3-‘Minimizzare la dispersione diretta di luce da parte degli apparecchi di illuminazione al di fuori delle aree da illuminare‘. 

Nel 2001  la International Dark-Sky Association ha premiato tutte quelle mete che hanno cooperato per preservare i cieli bui favorendo, peraltro, un turismo a tema. Non s’è fatta attendere la risposta di molti turisti che hanno accolto di buon grado l’iniziativa di molti osservatori che hanno aperto le porte del cielo a quanti volevano ubriacarsi di stelle o partecipare ad uno star party.  Negli Stati Uniti circa sette milioni di persone hanno organizzato il loro tour per ammirare l’eclissi solare; in Italia è stato curato il sito ufficiale Astronomitaly per fornire suggerimenti, strutture di riferimento,  destinazioni certificate, indizi e spunti ai neo astroturisti .

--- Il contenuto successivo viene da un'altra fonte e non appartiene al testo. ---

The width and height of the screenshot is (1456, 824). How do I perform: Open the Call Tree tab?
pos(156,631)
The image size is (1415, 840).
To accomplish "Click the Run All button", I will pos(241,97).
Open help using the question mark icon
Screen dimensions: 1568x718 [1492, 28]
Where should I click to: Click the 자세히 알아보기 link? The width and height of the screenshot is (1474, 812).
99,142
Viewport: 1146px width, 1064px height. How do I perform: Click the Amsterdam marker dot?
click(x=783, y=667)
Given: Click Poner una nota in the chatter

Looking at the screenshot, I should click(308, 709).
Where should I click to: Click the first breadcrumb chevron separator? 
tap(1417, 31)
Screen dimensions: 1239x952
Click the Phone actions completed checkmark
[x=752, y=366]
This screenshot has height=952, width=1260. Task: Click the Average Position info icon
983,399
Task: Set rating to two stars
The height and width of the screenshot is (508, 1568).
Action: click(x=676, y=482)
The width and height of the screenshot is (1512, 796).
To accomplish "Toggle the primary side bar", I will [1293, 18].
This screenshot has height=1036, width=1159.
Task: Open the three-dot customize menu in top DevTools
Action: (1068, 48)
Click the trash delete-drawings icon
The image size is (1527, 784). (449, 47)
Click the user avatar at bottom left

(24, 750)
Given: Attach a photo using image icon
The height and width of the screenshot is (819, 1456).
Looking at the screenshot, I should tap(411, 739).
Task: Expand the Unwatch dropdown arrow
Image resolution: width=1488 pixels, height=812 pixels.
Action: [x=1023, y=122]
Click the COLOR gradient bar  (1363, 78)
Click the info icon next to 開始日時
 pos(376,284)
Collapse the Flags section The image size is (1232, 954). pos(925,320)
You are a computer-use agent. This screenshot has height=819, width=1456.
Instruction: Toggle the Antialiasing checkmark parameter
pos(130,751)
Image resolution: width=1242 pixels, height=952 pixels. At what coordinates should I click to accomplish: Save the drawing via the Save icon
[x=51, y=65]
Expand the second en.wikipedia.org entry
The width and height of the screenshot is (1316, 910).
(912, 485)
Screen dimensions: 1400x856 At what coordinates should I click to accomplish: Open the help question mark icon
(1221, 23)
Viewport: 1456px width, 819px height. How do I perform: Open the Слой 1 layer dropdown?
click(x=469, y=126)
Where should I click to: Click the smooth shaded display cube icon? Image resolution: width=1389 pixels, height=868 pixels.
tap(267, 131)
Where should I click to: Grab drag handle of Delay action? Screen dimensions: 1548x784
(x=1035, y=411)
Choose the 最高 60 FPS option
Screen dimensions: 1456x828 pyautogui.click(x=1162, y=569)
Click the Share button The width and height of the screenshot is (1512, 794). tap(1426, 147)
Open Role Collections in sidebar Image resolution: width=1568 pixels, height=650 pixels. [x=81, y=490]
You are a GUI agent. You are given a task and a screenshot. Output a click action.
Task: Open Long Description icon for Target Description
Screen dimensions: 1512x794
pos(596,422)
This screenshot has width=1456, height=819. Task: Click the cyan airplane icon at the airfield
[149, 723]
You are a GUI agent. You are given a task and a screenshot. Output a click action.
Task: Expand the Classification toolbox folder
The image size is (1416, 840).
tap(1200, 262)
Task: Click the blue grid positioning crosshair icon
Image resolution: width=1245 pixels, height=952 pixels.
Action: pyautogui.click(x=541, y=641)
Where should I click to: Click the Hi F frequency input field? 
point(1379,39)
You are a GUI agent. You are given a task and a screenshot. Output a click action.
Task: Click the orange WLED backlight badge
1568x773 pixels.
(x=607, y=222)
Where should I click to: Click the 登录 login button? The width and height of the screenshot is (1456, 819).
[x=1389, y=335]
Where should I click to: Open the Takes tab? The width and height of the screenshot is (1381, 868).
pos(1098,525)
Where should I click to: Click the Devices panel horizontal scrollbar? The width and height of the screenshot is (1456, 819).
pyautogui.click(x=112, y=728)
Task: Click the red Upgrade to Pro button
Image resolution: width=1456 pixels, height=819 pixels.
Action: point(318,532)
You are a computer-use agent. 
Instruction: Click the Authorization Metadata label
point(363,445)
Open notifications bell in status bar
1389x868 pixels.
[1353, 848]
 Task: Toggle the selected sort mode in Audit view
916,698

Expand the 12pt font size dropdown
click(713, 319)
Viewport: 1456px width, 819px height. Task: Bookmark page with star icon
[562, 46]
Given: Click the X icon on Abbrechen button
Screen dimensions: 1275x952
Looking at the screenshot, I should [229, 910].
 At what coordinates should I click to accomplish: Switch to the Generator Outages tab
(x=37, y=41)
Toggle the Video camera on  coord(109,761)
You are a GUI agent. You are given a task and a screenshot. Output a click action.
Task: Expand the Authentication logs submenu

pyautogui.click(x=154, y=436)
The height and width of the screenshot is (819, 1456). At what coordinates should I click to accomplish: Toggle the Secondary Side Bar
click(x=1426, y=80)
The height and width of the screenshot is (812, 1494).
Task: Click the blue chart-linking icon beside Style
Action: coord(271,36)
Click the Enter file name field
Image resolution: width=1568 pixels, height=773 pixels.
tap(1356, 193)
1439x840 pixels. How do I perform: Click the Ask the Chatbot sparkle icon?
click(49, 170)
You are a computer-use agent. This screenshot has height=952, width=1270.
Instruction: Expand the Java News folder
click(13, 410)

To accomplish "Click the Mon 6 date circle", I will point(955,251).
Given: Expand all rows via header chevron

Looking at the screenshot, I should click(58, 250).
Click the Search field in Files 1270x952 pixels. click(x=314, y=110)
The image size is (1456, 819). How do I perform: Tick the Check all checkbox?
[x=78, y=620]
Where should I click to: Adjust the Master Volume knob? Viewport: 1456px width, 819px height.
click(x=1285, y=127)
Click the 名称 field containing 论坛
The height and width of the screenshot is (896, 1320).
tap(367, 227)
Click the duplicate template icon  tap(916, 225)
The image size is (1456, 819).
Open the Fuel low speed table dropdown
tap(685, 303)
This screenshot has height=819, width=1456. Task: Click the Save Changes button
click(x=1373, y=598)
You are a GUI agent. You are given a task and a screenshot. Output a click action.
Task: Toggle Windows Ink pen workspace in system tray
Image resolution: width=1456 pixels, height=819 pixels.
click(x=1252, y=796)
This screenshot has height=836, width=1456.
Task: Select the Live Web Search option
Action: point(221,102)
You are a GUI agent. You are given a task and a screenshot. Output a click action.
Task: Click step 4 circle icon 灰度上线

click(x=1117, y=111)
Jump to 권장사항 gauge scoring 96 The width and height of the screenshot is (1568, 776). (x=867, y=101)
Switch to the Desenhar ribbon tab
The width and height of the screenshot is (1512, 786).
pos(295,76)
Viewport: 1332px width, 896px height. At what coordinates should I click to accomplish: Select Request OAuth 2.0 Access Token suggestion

E poi ci sono ovviamente quei luoghi che per la loro natura ancora selvaggia e parzialmente incontaminata consentono ai turisti fai da te di unire l’esplorazione paesaggistica a quella astronomica: deserti, montagne, atolli. Tra questi sicuramente spiccano:

-l’Islanda, caratterizzata da una bassissima densità di popolazione, si rivela senza dubbio meta fondamentale per l’osservazione di cieli stellati ed aurore boreali sia nelle zone interne che in quelle costiere;

-Kruger National Park, una riserva naturale di quasi 20 mila kmq equivalente allo stato si Israele o del Galles dove poter godere dell’ avvistamento di una rigogliosa fauna nelle ore diurne e contemplare un meraviglioso cielo stellato nelle ore notturne cullati dalle melodiche voci della natura;

-Isole Cook, Maldive, Polinesia e tutti gli atolli del mondo dispersi negli oceani che per loro connotazione naturale sono distanti dalle coste e dunque dal sovraccarico luminoso della terra ferma; in molti di questi in particolari periodi dell’anno si possono mirare le stelle del cielo e le stelle del mare ( es. la bioluminescenza dell’isola di Vaadhoo);

-Northumberland National Park e Kielder Water and forest Park in Gran Bretagna, ben illustrati nel sito di riferimento Go Stargazing;

-il Parco Nazionale di Iriomote-Ishigaki nella Prefettura di Okinawa nelle remote Isole Yaeyama;

-Wiruna in Austalia, 100 acri appartenenti ad un’associazione che ha attrezzato il territorio per ospitare degnamente gli astrovisitatori;

-Valentia Island in Irlanda, detiene il record di cielo più nero d’Europa e consente l’avvistamento di stelle e di altri corpi celesti tra cui pianeti e galassie. E’ collegata all’Irlanda da un ponte nella contea di Kerry;

-Natural Bridge National Monument in Utah costituito da ponti di pietra arenaria e la Death Valley in California sono un must per quanti desiderano avvistare la via Lattea;

-Deserto di Atacama in Cile, gli 800 metri di altitudine ed il clima sono i migliori alleati di quanti appassionati vorranno superare le difficoltà di un impervio percorso per godere di uno spettacolo mozzafiato.

Dunque non ci sono più scuse per sottrarsi alla nuova frontiera del viaggio, l’astroturismo è alla portata di tutti e ci offre le giuste indicazioni stradali per vivere emozioni irripetibili: Seconda stella a destra, questo è il cammino.. e poi dritto fino al mattino‘!